Aller vers cette quête de l’idéal démocratique, c’est comprendre que le droit qu’on a de penser qu’on a raison, est une conquête magnifique de la démocratie, mais, il est aussi important et fondamentale de garder à l’esprit, que son opinion n’est pas forcément synonyme de vérité absolue, et qu’elle suppose de la part de celui qui la brandit, l’écoute de l’autre. Il est vrai que gérer un pays peut parfois avoir un certain degré de complexité, surtout dans ce contexte si particulier, où quand vous prenez une décision, l’instant d’après peut vous dicter comment agir autrement, mais c’est parce que seule la parole demeure, que dans des moments de tension, on ne parle pas qu’avec ses adversaires, on parle aussi avec son opposition.

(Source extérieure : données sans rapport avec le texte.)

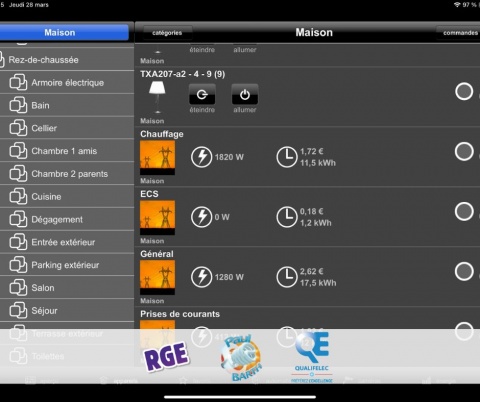Click the Chauffage lightning power icon

tap(201, 157)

Aller vers cette conquête magnifique de la démocratie ; c’est comprendre que l’armée, la police, la gendarmerie, la justice, représentent, quelque chose de particulier dans une société, c’est sa force, c’est sa cohésion et pour cela, il faut y proscrire les disputes politiques et ses ramifications et se soustraire aux obligations de la justice, car nul n’est au-dessus des lois, nul ne doit être en dessous des lois.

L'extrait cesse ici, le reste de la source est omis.